The problem of this program is that when we have the function gets read a string, it will not check the length of that string so that the input string can be longer than the memory we have allocated for the variable pwdstr. Therefore, the variable memory will overflow and it will continue writing to allowlogin variable. For example, if the input string is BadPasswordHere!, then

---------------------- <- High address (addr)
argc = 4 bytes
---------------------- <- (addr - 4)
argv = 4 bytes
---------------------- <- (addr - 8)
return address = 4 bytes
---------------------- <- (addr - 12)
allowlogin = ere!
---------------------- <- (addr - 16)
pwdstr = BadPasswordH
---------------------- <- (addr - 28)
targetpwd = MyPwd123
---------------------- <- (addr - 40)
...
---------------------- <- Low address

Then if we compare pwdstr and targetpwd, even though those two varibles will not match and the program will not assign 1 to allowlogin, this variable has already been overwritten by the input string that exceed 12 bytes (aka. ere!). In this case, we can still pass the check for this login.

(6) Shellcode

Shellcode creates a shell which allows it to execute any code the attacker wants. Basically, the attackers would like to allocate the following privileges,

the host program
system service
OS root privileges

(7) Variations of Buffer Overflow

“return-to-libc” Attack: means to rewrite the return address to a standard library function. This works because if we can return to a standard library function and we are also able to setup some arguments or parameters for it on the stack, then we can execute a function with the argument of our choice.
“Heap Overflow” Attack: Longer variables like the global variables are stored on the heap. The difference between a stack and a heap is that the heap doesn’t have a return address.
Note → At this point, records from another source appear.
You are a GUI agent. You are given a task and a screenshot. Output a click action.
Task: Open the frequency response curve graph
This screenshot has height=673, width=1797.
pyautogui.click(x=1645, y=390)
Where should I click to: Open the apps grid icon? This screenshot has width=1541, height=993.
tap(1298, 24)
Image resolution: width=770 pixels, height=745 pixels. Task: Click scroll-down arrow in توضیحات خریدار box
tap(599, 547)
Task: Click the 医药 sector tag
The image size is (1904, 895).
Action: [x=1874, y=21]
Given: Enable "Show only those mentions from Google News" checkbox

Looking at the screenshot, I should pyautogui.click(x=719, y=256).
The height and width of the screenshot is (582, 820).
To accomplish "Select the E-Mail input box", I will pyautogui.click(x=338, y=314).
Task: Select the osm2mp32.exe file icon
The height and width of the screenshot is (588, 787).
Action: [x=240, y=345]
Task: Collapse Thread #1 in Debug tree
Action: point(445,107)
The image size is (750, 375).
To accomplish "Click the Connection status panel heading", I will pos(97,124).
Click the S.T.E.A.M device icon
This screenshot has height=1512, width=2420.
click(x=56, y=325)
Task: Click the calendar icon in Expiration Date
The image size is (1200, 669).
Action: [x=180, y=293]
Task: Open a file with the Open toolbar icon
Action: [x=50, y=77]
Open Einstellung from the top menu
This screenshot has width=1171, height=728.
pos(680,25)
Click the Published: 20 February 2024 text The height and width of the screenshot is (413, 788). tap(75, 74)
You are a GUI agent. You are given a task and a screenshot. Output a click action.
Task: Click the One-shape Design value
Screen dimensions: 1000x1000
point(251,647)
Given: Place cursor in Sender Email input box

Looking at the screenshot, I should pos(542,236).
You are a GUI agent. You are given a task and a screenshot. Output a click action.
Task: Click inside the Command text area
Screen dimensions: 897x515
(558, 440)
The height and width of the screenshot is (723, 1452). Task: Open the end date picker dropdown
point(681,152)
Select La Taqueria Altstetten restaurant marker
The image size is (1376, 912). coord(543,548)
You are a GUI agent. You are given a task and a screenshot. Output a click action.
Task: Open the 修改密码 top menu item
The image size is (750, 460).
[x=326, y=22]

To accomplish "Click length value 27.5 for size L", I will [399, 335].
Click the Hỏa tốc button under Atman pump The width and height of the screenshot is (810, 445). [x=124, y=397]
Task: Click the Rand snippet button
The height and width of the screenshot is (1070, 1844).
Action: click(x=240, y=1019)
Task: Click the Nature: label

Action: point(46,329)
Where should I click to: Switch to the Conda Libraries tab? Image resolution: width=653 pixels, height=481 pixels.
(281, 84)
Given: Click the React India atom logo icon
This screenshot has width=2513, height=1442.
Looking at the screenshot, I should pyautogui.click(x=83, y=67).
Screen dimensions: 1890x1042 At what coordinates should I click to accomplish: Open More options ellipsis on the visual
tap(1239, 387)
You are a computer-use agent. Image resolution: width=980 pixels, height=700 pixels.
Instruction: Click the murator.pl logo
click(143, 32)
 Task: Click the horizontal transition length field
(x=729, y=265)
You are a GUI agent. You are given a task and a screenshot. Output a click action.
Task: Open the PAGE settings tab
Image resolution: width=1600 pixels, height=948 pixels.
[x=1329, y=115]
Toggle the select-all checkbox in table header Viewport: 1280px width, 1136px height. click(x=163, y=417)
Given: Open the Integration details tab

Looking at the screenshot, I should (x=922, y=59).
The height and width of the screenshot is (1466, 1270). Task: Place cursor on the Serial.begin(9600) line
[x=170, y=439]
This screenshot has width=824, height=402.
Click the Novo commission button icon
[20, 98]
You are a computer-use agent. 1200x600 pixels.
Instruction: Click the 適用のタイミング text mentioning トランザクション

However, the heap do have some function pointers and the data can be the tables of function pointers. So the data stored in the heap is overwritten and we are able to corrupt the memory in some sense as we have done before.
“OpenSSL Heartbleed Vulnerability” Attack: the attacks above is about writing too much and overwriting the data. However, the overflow attacks don’t necessarily to be assoicated with writing data. OpenSSL heartbleed vulnerability happens when we read too much. It keeps reading beyond the variables that we are supposed to read.

(8) Defense Against Overflow

Programming language is crucial. Common safe programming languages are C++, Java, etc. A safe language should have the following traits:
- should be strongly typed
- should do automatic bounds checks
- should do automatic memory management
Check inputs (All input is evil)
Use safer functions that do bounds checking
Use automatic tools to analyze code to flag potential unsafe vulnerabilities. These tools can be found at OWASP.
- they can flag potential unsafe fucntions/constructs
- they can help mitigate security lapses (but can hardly eliminate all buffer overflow vulnerabilities)
Use canary values: a canary value is written when a return address is stored in a stack frame and any attempts to rewrite the address using buffer overflow will result in the canary being rewritten and an overflow will be detected.
Address Space Layout Randomization (ASLR): this is a feature supported by the operating system that randomizes stack, heap, libc, etc. This makes it harder for the attacker to find important locations like libc function addresses.